*TEXT SHOWN*.
-- BEGIN --
Google Groups no longer supports new Usenet posts or subscriptions. Historical content remains viewable.
Dismiss

[PATCH] Fix boot-time hang on G31/G33 PC

10 views
Skip to first unread message

Matthew Wilcox

unread,
Aug 25, 2007, 10:00:14 PM8/25/07
to

This patch, loosely based on a patch from Robert Hancock, which was in
turn based on a patch from Jesse Barnes, fixes a boot-time hang on my
shiny new PC. The 'conflict' mentioned in the patch in my case happens
to be between mmconfig and the graphics card, but it could easily be
between any pair of devices if they are left enabled by the BIOS and
mappen in the wrong place.

Signed-off-by: Matthew Wilcox <mat...@wil.cx>

diff --git a/drivers/pci/probe.c b/drivers/pci/probe.c
index 34b8dae..51ef450 100644
--- a/drivers/pci/probe.c
+++ b/drivers/pci/probe.c
@@ -180,11 +180,26 @@ static inline int is_64bit_memory(u32 mask)
-- END --
*PROVIDED RECORDS*.
-- BEGIN --
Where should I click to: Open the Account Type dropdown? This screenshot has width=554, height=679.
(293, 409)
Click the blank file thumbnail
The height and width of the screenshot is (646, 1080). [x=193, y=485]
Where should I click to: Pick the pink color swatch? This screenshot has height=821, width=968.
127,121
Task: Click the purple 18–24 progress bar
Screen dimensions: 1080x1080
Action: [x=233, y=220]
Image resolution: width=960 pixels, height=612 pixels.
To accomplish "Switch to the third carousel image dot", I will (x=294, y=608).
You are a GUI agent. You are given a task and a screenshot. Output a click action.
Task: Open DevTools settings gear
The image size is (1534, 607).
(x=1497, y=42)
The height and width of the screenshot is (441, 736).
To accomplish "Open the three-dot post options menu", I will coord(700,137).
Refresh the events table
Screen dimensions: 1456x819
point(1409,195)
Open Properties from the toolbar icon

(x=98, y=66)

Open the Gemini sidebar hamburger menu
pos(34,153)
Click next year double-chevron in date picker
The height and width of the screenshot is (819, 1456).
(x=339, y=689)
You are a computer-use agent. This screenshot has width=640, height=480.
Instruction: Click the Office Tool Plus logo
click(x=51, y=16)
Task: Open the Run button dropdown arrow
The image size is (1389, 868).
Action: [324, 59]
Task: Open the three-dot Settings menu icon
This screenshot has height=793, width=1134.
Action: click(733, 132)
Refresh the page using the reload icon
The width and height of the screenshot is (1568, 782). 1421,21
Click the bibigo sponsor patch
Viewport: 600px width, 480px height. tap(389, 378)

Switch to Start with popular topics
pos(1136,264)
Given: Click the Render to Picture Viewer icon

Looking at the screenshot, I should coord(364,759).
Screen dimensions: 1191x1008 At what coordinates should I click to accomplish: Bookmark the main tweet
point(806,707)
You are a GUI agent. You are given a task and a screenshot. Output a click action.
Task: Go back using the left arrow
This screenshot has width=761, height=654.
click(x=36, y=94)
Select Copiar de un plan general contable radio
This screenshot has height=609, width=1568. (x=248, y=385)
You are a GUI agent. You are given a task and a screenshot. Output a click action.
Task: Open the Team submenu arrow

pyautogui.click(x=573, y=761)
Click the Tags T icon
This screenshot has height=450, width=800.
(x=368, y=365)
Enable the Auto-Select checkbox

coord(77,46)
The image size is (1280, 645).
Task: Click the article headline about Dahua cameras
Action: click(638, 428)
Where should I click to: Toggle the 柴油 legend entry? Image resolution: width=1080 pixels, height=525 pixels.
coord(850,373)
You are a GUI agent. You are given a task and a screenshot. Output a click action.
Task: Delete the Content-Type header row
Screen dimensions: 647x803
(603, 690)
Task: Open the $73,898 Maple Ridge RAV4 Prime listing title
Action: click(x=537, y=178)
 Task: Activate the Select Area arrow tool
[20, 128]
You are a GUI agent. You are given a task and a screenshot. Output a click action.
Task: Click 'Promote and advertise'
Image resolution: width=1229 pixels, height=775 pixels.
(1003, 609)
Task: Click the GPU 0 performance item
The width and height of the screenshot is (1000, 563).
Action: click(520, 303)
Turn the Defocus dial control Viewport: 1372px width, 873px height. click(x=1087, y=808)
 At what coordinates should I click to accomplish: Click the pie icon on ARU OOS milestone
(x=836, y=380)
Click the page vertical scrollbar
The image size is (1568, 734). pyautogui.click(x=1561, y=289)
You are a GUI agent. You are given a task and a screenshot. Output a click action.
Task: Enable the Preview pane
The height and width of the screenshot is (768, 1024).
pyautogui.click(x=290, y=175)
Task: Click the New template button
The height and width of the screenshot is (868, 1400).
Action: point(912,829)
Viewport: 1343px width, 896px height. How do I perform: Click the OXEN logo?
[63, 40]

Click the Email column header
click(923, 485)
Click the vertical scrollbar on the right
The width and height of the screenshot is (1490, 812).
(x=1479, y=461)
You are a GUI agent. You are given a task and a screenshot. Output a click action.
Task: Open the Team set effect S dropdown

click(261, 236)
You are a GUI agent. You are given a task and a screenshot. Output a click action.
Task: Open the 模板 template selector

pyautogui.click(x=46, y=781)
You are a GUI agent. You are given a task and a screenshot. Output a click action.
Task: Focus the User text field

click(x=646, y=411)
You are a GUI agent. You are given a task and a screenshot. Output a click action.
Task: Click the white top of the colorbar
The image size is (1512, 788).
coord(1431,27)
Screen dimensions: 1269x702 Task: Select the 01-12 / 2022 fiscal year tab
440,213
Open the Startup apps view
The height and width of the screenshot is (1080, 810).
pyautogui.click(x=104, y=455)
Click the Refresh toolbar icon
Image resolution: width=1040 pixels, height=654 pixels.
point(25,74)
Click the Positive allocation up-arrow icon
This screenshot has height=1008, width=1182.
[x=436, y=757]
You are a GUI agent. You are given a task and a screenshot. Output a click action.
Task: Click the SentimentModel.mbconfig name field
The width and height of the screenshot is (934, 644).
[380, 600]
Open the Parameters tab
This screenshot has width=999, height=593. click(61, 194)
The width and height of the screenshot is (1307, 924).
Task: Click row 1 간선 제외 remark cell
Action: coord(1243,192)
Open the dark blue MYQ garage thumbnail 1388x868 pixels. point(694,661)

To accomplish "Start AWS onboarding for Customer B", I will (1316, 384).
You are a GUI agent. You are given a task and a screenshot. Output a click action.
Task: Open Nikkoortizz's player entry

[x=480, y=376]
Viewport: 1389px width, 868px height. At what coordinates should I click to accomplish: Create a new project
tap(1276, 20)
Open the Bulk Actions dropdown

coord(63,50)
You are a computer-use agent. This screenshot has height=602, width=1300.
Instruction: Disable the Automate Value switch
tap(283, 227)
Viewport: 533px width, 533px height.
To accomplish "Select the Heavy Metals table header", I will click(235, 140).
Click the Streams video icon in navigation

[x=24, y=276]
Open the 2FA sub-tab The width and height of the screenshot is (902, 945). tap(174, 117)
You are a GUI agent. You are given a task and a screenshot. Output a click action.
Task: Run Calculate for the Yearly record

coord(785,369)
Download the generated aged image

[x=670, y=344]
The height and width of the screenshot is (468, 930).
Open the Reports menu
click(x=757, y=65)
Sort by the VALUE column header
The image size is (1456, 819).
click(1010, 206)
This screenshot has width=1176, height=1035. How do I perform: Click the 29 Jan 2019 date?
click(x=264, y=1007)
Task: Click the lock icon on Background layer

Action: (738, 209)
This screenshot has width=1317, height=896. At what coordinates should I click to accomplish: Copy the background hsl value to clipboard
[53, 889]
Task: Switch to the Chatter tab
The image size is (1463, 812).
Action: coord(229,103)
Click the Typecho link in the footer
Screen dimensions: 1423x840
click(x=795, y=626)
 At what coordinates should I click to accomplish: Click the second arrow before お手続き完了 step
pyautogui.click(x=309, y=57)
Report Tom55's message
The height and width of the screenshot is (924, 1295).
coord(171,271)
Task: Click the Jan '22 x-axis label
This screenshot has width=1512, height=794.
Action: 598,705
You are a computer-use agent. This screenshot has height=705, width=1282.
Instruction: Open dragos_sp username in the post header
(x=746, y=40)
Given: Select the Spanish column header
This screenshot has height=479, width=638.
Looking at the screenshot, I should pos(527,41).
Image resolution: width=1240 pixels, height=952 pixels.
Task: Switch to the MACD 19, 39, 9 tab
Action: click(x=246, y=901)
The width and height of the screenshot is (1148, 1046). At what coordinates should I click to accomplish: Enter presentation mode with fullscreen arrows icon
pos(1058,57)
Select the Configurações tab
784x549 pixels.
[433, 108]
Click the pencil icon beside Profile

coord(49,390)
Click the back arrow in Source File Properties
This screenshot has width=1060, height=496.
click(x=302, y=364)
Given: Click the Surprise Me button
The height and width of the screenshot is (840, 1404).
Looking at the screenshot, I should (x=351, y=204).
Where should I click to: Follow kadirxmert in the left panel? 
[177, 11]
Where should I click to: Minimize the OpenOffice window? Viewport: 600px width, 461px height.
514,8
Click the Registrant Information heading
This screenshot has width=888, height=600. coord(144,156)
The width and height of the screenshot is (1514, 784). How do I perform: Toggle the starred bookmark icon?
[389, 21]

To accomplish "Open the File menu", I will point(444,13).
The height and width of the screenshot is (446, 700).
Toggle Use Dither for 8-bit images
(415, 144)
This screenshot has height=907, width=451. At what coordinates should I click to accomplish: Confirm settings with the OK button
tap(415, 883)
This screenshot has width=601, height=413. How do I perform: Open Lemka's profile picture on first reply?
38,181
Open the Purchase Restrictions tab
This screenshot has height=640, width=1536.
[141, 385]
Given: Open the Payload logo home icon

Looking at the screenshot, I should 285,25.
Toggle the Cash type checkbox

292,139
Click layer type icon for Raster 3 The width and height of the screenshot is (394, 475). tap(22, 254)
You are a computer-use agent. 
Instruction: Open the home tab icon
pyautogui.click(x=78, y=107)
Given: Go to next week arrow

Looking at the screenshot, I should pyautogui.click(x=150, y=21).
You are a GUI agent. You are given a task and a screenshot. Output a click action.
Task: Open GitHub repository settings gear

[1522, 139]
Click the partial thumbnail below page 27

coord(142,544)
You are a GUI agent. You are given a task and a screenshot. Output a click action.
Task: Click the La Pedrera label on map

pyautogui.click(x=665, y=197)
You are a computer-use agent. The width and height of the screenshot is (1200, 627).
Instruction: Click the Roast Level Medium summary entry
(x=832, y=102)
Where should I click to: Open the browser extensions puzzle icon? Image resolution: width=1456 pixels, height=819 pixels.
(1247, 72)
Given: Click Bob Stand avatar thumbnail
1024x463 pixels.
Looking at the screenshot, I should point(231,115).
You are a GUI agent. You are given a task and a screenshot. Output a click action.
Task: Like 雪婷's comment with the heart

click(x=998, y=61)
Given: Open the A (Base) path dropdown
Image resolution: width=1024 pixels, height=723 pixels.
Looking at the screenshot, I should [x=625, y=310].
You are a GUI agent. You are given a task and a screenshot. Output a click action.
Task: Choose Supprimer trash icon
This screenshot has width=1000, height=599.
-- END --
*EXERCISE AIM*.
Return the patch post's passage from "diff --git a/drivers/pci/probe.c" to "int is_64bit_memory(u32 mask)", copied word for word.

*FULL ANSWER*.
diff --git a/drivers/pci/probe.c b/drivers/pci/probe.c
index 34b8dae..51ef450 100644
--- a/drivers/pci/probe.c
+++ b/drivers/pci/probe.c
@@ -180,11 +180,26 @@ static inline int is_64bit_memory(u32 mask)